* Source extract:
========================================================================

HPO can obviously stimulate hepatocyte proliferation and liver
regeneration. The biological effect of HPO on the stimulation of DNA
synthesis in hepatocytes is half-maximal at 0.5-1.0 pM concentration (13). The half-maximum dosage for HPO activity was in
good accord with the Kd value (0.8-2.0
pM) of the HPO receptor, thereby indicating that this high
affinity receptor may play an important physiological role in the
signaling system. 125I-HPO induced a time- and
dose-dependent effect on binding to cell surface sites of
the primarily cultured rat hepatocytes and human hepatoma cells. The
binding reaction is reversible and saturable. When an excess amount of
unlabeled HPO was added, it could replace the cell surface sites that
HPO has been binding to. In addition, the binding is specific because a
great amount of EGF, TGF-
, and insulin make no effect on
125I-HPO binding to the cell surface sites. Therefore, it
is reasonable to conclude that the hepatocytes surface sites are just
the receptors for HPO, which have typical characteristics of a receptor
such as high affinity, high specificity, reversibility, and saturation.
By binding test and specific replacement test, we also found that the
distribution of HPO receptor was certainly specific. Whether normal
(primarily cultured rat hepatocytes, L02 cells, and primarily cultured
human fetal hepatocytes) or abnormal hepatocytes (e.g.
hepatoma cells such as HepG2, HTC, SMMC7721 cell lines) were derived
from liver, all of them contained the receptor of HPO (data not shown).
But for the nonhepatocytes cells derived from other tissue, such as
COS-7 cells (kidney), GLC-82 cells (lung), K562 cells (hematopoietic
tissue), Hep2 cells (larynx), and Chinese hamster ovary cells (ovary),
none of them had a dose-dependent effect or receptor (data
not shown). These results demonstrated that the tissue distribution and
location of the cells of the HPO receptor was unique but correlated
with the responsiveness of the unique target cells of HPO.
Although primarily cultured rat hepatocytes, human hepatoma cells, and
human fetal hepatocytes all have the receptor for HPO, they are
different in the number and the affinity of the receptor for HPO. Of
primarily cultured rat hepatocytes and hepatoma cells, the receptor
number of the former is less and the receptor affinity (Kd value) is lower than that of the latter. The
receptor number and affinity of fetal hepatocyte are median among the
three kinds of cells above. The differences in HPO receptor number and affinity of those cells are in good accord with the degree of their
response to HPO. The facts pointed out that HPO acts biologically on
the target cells via its specific receptor and that the number and
affinity of the HPO receptor represent the physiological modulation of
its target cells.

========================================================================

* Records taken from a dataset:
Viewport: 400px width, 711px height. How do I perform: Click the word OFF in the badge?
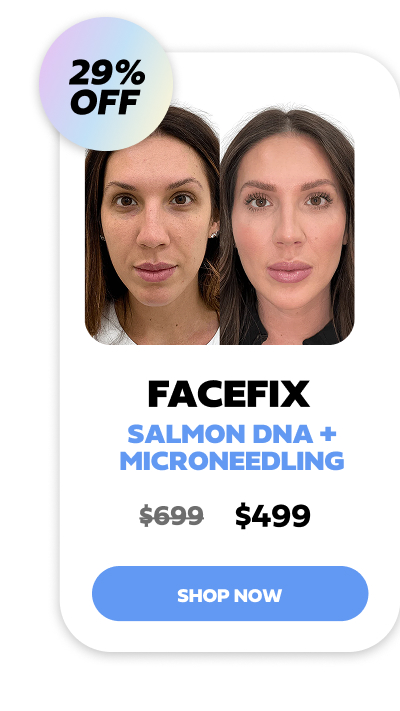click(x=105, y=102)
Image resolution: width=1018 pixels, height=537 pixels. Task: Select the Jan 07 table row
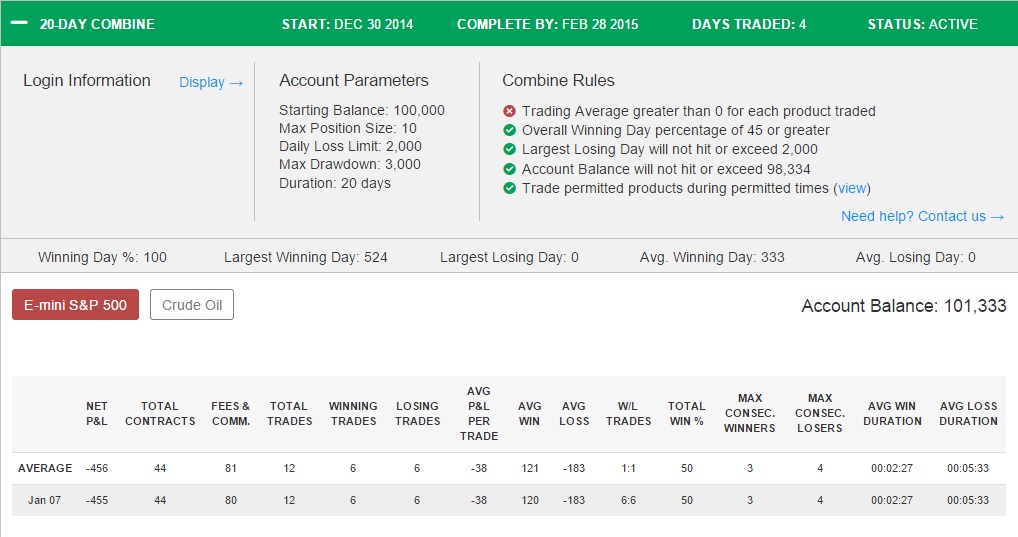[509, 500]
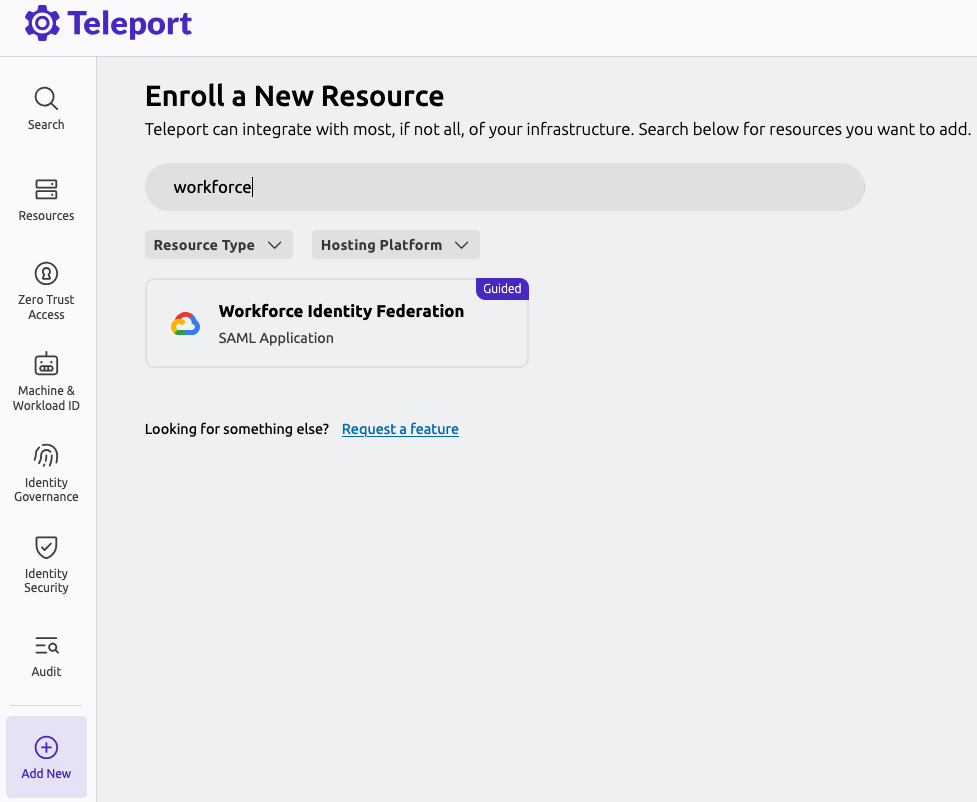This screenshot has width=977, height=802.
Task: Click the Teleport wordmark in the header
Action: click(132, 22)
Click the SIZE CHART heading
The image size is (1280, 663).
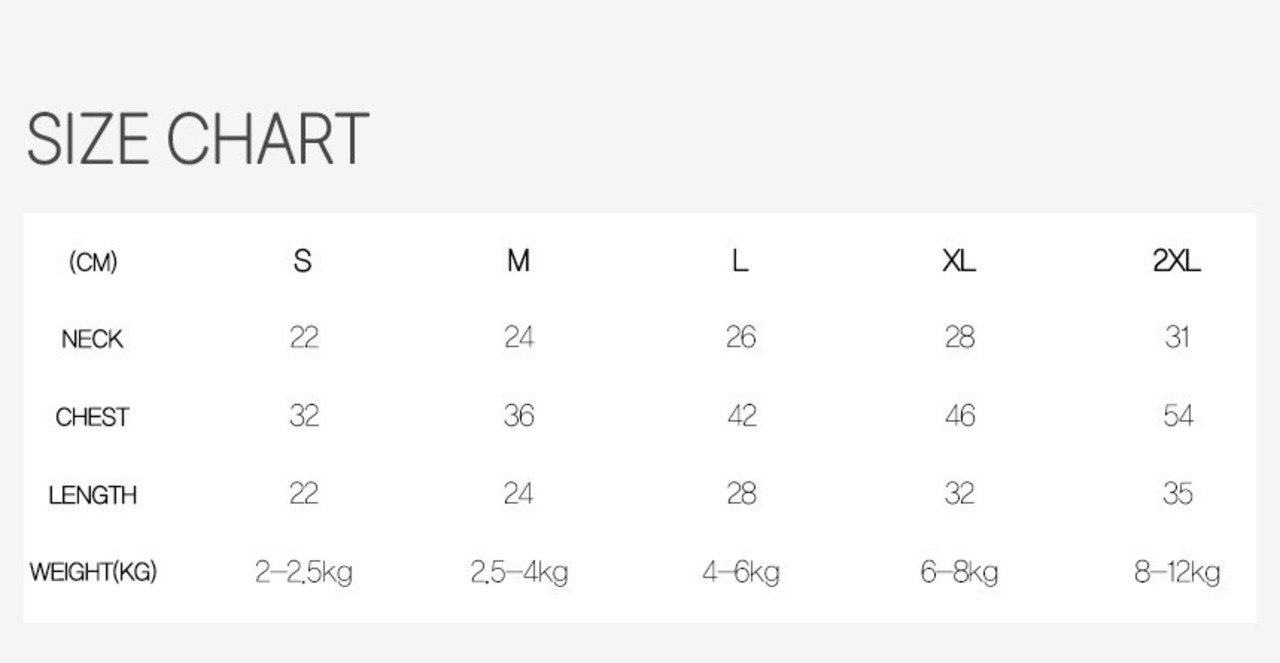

========================================================================

* Exercise A: From the passage on the HPO receptor, list the nonhepatocyte cells derived from other tissues, each with the tissue given for it.
* Exercise B: According to the passage on the HPO receptor, what is the Kd value of the HPO receptor?

* Written response A:
COS-7 cells (kidney)
GLC-82 cells (lung)
K562 cells (hematopoietic tissue)
Hep2 cells (larynx)
Chinese hamster ovary cells (ovary)

* Written response B: 0.8-2.0 pM